In your reply, restate all of the records below word for word.

=== Begin Enclosure ===

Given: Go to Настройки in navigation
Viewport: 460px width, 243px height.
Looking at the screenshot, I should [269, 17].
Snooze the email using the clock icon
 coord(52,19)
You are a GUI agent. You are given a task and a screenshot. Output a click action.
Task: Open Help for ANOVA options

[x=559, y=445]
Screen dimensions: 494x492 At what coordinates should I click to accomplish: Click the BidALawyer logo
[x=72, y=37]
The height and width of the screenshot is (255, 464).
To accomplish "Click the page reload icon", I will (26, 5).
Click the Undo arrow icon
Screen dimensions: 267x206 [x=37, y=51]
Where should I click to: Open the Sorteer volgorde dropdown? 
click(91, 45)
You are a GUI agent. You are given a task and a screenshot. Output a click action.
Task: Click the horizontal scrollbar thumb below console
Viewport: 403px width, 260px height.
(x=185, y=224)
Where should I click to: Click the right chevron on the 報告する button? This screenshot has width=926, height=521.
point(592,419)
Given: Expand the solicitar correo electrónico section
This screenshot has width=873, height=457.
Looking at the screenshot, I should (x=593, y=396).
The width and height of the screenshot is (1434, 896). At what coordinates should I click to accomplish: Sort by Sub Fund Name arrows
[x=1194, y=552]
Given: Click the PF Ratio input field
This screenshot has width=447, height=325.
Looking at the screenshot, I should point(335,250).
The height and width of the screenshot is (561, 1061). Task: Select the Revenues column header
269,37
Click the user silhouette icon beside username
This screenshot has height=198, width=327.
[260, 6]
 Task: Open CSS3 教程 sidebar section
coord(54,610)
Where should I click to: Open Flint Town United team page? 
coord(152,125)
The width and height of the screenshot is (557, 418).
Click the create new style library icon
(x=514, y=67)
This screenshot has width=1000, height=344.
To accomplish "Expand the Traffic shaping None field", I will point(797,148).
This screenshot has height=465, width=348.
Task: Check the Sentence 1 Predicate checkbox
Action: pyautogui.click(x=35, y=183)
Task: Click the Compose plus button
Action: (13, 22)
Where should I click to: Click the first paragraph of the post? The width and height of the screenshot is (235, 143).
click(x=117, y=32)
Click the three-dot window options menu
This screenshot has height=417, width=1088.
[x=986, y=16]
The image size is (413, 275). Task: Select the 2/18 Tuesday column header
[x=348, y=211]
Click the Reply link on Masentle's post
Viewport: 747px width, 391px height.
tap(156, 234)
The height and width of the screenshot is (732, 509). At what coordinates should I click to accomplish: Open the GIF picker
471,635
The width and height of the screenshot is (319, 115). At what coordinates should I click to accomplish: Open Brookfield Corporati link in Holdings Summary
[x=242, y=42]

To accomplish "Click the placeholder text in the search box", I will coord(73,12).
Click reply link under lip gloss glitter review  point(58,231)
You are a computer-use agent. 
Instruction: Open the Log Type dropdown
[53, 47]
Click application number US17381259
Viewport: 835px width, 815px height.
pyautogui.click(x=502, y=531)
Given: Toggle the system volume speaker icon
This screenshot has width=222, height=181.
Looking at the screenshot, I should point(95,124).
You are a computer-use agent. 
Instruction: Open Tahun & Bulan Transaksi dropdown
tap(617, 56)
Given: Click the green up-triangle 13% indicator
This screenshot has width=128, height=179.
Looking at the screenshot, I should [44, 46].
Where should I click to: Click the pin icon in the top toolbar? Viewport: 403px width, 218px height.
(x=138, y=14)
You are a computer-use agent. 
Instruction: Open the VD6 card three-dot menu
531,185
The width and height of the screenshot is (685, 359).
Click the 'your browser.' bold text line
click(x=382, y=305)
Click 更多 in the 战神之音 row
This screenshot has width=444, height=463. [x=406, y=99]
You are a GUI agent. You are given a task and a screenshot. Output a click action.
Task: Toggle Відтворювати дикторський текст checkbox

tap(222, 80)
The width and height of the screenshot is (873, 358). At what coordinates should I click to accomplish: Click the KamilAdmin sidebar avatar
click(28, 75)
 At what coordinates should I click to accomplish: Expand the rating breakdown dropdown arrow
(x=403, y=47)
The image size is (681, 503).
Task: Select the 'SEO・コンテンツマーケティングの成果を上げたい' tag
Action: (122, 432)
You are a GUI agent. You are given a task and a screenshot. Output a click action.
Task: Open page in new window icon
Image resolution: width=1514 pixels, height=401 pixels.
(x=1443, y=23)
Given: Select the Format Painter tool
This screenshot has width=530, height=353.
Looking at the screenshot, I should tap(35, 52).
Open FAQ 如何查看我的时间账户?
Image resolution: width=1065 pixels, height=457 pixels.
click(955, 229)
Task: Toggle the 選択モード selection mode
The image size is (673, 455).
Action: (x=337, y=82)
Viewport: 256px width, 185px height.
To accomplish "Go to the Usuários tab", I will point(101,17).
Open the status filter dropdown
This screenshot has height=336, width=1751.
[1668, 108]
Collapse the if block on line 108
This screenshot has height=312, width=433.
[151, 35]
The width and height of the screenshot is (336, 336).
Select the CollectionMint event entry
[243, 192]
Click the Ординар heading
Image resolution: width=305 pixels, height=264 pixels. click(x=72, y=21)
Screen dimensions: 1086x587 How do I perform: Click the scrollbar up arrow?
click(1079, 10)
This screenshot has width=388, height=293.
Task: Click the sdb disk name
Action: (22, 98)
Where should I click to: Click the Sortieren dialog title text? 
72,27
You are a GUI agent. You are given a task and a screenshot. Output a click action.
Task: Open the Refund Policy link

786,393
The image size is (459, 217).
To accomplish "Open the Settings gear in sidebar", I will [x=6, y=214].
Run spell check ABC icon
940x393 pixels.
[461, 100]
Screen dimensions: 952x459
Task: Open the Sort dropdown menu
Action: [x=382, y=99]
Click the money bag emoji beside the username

=== End Enclosure ===

> **Written solution**:
Given: Go to Настройки in navigation
Viewport: 460px width, 243px height.
Looking at the screenshot, I should [269, 17].
Snooze the email using the clock icon
 coord(52,19)
You are a GUI agent. You are given a task and a screenshot. Output a click action.
Task: Open Help for ANOVA options

[x=559, y=445]
Screen dimensions: 494x492 At what coordinates should I click to accomplish: Click the BidALawyer logo
[x=72, y=37]
The height and width of the screenshot is (255, 464).
To accomplish "Click the page reload icon", I will (26, 5).
Click the Undo arrow icon
Screen dimensions: 267x206 [x=37, y=51]
Where should I click to: Open the Sorteer volgorde dropdown? 
click(91, 45)
You are a GUI agent. You are given a task and a screenshot. Output a click action.
Task: Click the horizontal scrollbar thumb below console
Viewport: 403px width, 260px height.
(x=185, y=224)
Where should I click to: Click the right chevron on the 報告する button? This screenshot has width=926, height=521.
point(592,419)
Given: Expand the solicitar correo electrónico section
This screenshot has width=873, height=457.
Looking at the screenshot, I should (x=593, y=396).
The width and height of the screenshot is (1434, 896). At what coordinates should I click to accomplish: Sort by Sub Fund Name arrows
[x=1194, y=552]
Given: Click the PF Ratio input field
This screenshot has width=447, height=325.
Looking at the screenshot, I should point(335,250).
The height and width of the screenshot is (561, 1061). Task: Select the Revenues column header
269,37
Click the user silhouette icon beside username
This screenshot has height=198, width=327.
[260, 6]
 Task: Open CSS3 教程 sidebar section
coord(54,610)
Where should I click to: Open Flint Town United team page? 
coord(152,125)
The width and height of the screenshot is (557, 418).
Click the create new style library icon
(x=514, y=67)
This screenshot has width=1000, height=344.
To accomplish "Expand the Traffic shaping None field", I will point(797,148).
This screenshot has height=465, width=348.
Task: Check the Sentence 1 Predicate checkbox
Action: pyautogui.click(x=35, y=183)
Task: Click the Compose plus button
Action: (13, 22)
Where should I click to: Click the first paragraph of the post? The width and height of the screenshot is (235, 143).
click(x=117, y=32)
Click the three-dot window options menu
This screenshot has height=417, width=1088.
[x=986, y=16]
The image size is (413, 275). Task: Select the 2/18 Tuesday column header
[x=348, y=211]
Click the Reply link on Masentle's post
Viewport: 747px width, 391px height.
tap(156, 234)
The height and width of the screenshot is (732, 509). At what coordinates should I click to accomplish: Open the GIF picker
471,635
The width and height of the screenshot is (319, 115). At what coordinates should I click to accomplish: Open Brookfield Corporati link in Holdings Summary
[x=242, y=42]

To accomplish "Click the placeholder text in the search box", I will coord(73,12).
Click reply link under lip gloss glitter review  point(58,231)
You are a computer-use agent. 
Instruction: Open the Log Type dropdown
[53, 47]
Click application number US17381259
Viewport: 835px width, 815px height.
pyautogui.click(x=502, y=531)
Given: Toggle the system volume speaker icon
This screenshot has width=222, height=181.
Looking at the screenshot, I should point(95,124).
You are a computer-use agent. 
Instruction: Open Tahun & Bulan Transaksi dropdown
tap(617, 56)
Given: Click the green up-triangle 13% indicator
This screenshot has width=128, height=179.
Looking at the screenshot, I should [44, 46].
Where should I click to: Click the pin icon in the top toolbar? Viewport: 403px width, 218px height.
(x=138, y=14)
You are a computer-use agent. 
Instruction: Open the VD6 card three-dot menu
531,185
The width and height of the screenshot is (685, 359).
Click the 'your browser.' bold text line
click(x=382, y=305)
Click 更多 in the 战神之音 row
This screenshot has width=444, height=463. [x=406, y=99]
You are a GUI agent. You are given a task and a screenshot. Output a click action.
Task: Toggle Відтворювати дикторський текст checkbox

tap(222, 80)
The width and height of the screenshot is (873, 358). At what coordinates should I click to accomplish: Click the KamilAdmin sidebar avatar
click(28, 75)
 At what coordinates should I click to accomplish: Expand the rating breakdown dropdown arrow
(x=403, y=47)
The image size is (681, 503).
Task: Select the 'SEO・コンテンツマーケティングの成果を上げたい' tag
Action: (122, 432)
You are a GUI agent. You are given a task and a screenshot. Output a click action.
Task: Open page in new window icon
Image resolution: width=1514 pixels, height=401 pixels.
(x=1443, y=23)
Given: Select the Format Painter tool
This screenshot has width=530, height=353.
Looking at the screenshot, I should tap(35, 52).
Open FAQ 如何查看我的时间账户?
Image resolution: width=1065 pixels, height=457 pixels.
click(955, 229)
Task: Toggle the 選択モード selection mode
The image size is (673, 455).
Action: (x=337, y=82)
Viewport: 256px width, 185px height.
To accomplish "Go to the Usuários tab", I will point(101,17).
Open the status filter dropdown
This screenshot has height=336, width=1751.
[1668, 108]
Collapse the if block on line 108
This screenshot has height=312, width=433.
[151, 35]
The width and height of the screenshot is (336, 336).
Select the CollectionMint event entry
[243, 192]
Click the Ординар heading
Image resolution: width=305 pixels, height=264 pixels. click(x=72, y=21)
Screen dimensions: 1086x587 How do I perform: Click the scrollbar up arrow?
click(1079, 10)
This screenshot has width=388, height=293.
Task: Click the sdb disk name
Action: (22, 98)
Where should I click to: Click the Sortieren dialog title text? 
72,27
You are a GUI agent. You are given a task and a screenshot. Output a click action.
Task: Open the Refund Policy link

786,393
The image size is (459, 217).
To accomplish "Open the Settings gear in sidebar", I will [x=6, y=214].
Run spell check ABC icon
940x393 pixels.
[461, 100]
Screen dimensions: 952x459
Task: Open the Sort dropdown menu
Action: [x=382, y=99]
Click the money bag emoji beside the username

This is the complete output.